Molded Pulp, Chemical Aspects Webinar Part 3: Strength Attributes

Molded Pulp, Chemical Aspects Webinar Part 3: Strength Attributes

Virtual Event
Tuesday, September 19, 2023 to Tuesday, September 19, 2023

10AM - 11AM (ET)

  The strength attributes of molded pulp products can be important in such applications as the packaging of wine bottles, electronic devices, and fruit.  Strength agents provide the manufacturer with a way to increase the strength of a molded pulp product without substantially increasing the density of the structure.  Refining, as a means to increase product strength, not only tends to make the product denser, but it also tends to slow the dewatering rate. That will be the topic of the next webinar after this one.  It is important to keep in mind that two fiber components – lignin and hemicellulose – both can contribute to strength.  Because the duration of the drying process for molded pulp products is often long, in compared to conventional papermaking, there is relatively more opportunity for the lignin and hemicellulose to soften, and thus contributing to bonding.  The webinar will also consider starch products and glyoxylated polyacrylamide (gly-PAM) as means to increase product strength.  

5 Part Series

Molded Pulp, Chemical Aspects

  • September 5th_ Webinar Part 1:  Retention & uniformity
  • September 12th _Webinar Part 2:  Fluid holdout (hydrophobic sizing)
  • September 19th-Webinar Part 3:  Strength attributes
  • September 26th- Webinar – Part 4:  Dewatering challenges & strategies
  • October 3rd- Webinar – Part 5:  Runnability & process efficiency  

Martin Hubbe, North Carolina State University

Martin Hubbe, born in the papermaking town of Millinocket, Maine, earned a Masters degree at the Institute of Paper Chemistry (Appleton, WI, 1979), and a Ph.D. in chemistry at Clarkson University (Potsdam, NY, 1984).  After a total of 15 years in corporate research (at American Cyanamid Corp., then International Paper), Hubbe joined North Carolina State University in 1998.  As Professor and Buckman Distinguished Scientist, Hubbe teaches and conducts research related to the colloidal chemistry of cellulosic materials, with a particular focus on papermaking wet-end chemistry.

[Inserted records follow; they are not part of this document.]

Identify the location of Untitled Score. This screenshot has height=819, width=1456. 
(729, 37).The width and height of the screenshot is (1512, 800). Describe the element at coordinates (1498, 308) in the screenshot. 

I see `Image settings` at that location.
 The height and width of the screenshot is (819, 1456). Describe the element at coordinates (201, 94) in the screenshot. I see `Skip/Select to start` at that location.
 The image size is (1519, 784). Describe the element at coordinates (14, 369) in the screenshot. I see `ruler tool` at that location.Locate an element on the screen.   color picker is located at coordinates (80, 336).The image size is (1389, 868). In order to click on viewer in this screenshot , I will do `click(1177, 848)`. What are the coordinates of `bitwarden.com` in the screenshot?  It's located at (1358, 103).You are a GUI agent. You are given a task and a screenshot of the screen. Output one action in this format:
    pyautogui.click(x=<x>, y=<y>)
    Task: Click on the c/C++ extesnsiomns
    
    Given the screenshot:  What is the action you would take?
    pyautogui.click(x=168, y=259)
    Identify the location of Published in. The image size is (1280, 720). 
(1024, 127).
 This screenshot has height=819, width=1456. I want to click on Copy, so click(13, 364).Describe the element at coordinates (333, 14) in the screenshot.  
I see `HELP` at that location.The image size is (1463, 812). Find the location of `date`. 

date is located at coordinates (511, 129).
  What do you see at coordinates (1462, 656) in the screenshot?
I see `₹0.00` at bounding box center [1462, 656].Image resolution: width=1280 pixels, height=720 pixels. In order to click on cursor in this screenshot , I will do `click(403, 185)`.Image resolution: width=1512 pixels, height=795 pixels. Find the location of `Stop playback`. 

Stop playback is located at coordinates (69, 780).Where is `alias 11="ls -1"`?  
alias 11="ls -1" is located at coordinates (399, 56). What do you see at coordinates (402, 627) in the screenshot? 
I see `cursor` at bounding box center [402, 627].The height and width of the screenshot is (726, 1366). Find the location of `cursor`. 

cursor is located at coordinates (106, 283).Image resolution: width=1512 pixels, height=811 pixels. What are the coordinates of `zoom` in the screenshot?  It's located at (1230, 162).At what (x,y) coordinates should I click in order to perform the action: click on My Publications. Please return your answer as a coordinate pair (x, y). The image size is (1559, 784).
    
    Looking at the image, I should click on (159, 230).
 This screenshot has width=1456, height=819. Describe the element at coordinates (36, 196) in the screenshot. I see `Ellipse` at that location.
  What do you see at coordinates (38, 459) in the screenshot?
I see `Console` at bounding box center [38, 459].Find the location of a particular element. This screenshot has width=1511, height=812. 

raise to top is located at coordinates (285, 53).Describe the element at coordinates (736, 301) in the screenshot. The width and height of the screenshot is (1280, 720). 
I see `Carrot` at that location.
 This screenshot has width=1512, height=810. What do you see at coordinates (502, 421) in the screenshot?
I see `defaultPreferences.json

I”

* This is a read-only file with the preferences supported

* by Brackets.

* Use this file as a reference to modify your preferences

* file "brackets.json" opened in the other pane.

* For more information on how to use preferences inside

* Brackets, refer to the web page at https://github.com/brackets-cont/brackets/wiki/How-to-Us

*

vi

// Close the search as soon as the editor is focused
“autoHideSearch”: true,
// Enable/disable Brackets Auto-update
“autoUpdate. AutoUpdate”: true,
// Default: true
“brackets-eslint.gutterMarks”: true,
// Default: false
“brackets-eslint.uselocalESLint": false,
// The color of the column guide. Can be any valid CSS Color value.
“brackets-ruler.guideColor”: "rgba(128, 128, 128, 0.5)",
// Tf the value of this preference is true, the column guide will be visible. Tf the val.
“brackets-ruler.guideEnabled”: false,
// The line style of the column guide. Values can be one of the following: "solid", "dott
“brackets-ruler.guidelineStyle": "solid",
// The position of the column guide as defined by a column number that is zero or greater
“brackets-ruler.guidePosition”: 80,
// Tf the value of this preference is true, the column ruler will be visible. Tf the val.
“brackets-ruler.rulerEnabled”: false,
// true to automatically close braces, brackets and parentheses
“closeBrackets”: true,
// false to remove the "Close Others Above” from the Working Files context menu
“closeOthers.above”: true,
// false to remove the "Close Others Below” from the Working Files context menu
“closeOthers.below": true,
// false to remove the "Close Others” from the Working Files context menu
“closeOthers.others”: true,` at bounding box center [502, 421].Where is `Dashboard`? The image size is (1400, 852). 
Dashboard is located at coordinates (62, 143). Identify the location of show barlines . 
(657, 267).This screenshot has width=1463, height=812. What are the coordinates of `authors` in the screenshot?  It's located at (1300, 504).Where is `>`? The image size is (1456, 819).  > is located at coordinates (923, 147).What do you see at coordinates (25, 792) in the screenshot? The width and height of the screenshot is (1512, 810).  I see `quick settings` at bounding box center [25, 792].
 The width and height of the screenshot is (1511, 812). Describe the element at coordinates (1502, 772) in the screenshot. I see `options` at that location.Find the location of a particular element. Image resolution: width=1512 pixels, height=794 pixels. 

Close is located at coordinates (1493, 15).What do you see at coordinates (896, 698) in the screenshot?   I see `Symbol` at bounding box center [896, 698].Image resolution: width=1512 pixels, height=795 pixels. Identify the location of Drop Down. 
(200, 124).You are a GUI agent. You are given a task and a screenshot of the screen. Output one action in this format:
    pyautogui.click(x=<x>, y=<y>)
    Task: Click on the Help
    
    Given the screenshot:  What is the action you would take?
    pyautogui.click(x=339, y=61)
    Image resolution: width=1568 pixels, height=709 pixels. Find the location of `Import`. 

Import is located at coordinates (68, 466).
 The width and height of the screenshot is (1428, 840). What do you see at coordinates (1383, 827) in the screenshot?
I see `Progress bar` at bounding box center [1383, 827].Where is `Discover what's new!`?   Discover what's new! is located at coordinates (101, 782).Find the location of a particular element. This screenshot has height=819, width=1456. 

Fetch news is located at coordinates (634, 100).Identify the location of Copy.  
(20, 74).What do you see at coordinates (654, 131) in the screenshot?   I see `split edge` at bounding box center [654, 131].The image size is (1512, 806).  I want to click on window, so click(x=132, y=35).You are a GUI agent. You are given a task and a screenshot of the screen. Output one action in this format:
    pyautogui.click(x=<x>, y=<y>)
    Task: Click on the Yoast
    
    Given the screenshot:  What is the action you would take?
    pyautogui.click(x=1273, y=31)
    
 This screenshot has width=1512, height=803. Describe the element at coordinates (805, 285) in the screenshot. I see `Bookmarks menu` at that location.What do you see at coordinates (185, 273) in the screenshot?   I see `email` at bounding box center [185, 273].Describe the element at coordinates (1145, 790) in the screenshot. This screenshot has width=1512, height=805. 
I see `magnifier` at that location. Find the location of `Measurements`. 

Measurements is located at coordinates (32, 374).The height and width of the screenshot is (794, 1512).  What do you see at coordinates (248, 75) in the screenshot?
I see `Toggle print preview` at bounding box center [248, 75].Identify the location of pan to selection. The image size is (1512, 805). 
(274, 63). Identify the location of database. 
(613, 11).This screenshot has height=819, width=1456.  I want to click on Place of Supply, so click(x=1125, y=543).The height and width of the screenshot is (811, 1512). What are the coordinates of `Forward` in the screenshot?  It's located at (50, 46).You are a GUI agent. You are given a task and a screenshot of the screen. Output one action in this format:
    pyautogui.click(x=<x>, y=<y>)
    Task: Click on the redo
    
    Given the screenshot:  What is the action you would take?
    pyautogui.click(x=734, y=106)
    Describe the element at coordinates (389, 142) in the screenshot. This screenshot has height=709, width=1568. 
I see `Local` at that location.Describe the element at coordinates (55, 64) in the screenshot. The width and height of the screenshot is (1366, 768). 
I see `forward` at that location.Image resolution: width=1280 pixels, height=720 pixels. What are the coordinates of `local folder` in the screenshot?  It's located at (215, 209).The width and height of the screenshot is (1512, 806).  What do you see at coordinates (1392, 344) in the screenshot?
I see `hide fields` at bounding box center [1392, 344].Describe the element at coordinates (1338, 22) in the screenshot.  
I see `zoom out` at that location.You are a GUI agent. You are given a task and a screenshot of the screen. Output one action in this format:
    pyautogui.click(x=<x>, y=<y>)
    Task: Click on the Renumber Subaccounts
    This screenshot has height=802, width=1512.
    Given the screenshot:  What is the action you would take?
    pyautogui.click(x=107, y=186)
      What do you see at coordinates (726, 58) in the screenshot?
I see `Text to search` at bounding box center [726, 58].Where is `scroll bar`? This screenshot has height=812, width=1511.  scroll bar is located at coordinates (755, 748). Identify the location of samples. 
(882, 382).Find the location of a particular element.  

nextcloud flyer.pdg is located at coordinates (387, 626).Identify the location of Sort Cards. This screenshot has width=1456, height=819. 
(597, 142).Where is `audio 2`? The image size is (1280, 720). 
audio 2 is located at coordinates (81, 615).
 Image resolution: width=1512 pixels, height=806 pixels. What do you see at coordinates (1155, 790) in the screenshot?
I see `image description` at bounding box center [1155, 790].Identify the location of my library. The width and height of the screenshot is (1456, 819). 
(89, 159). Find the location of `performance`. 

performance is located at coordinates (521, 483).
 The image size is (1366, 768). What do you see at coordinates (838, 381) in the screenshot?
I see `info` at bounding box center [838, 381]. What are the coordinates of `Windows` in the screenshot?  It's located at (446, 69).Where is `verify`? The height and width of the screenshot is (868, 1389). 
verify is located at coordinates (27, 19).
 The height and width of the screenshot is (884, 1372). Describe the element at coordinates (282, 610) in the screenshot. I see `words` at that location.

Hubbe has conducted research related to paper strength, electrokinetic tests, flocculation, and dewatering.  He also has chaired TAPPI’s “Introduction to Wet-End Chemistry” short course and conducted university courses for on-campus students and distance-education.  The peer-reviewed scientific journal BioResources, which he co-founded and edits with Dr. Lucia, currently publishes more scientific articles than any other publication devoted to the materials science of paper and wood.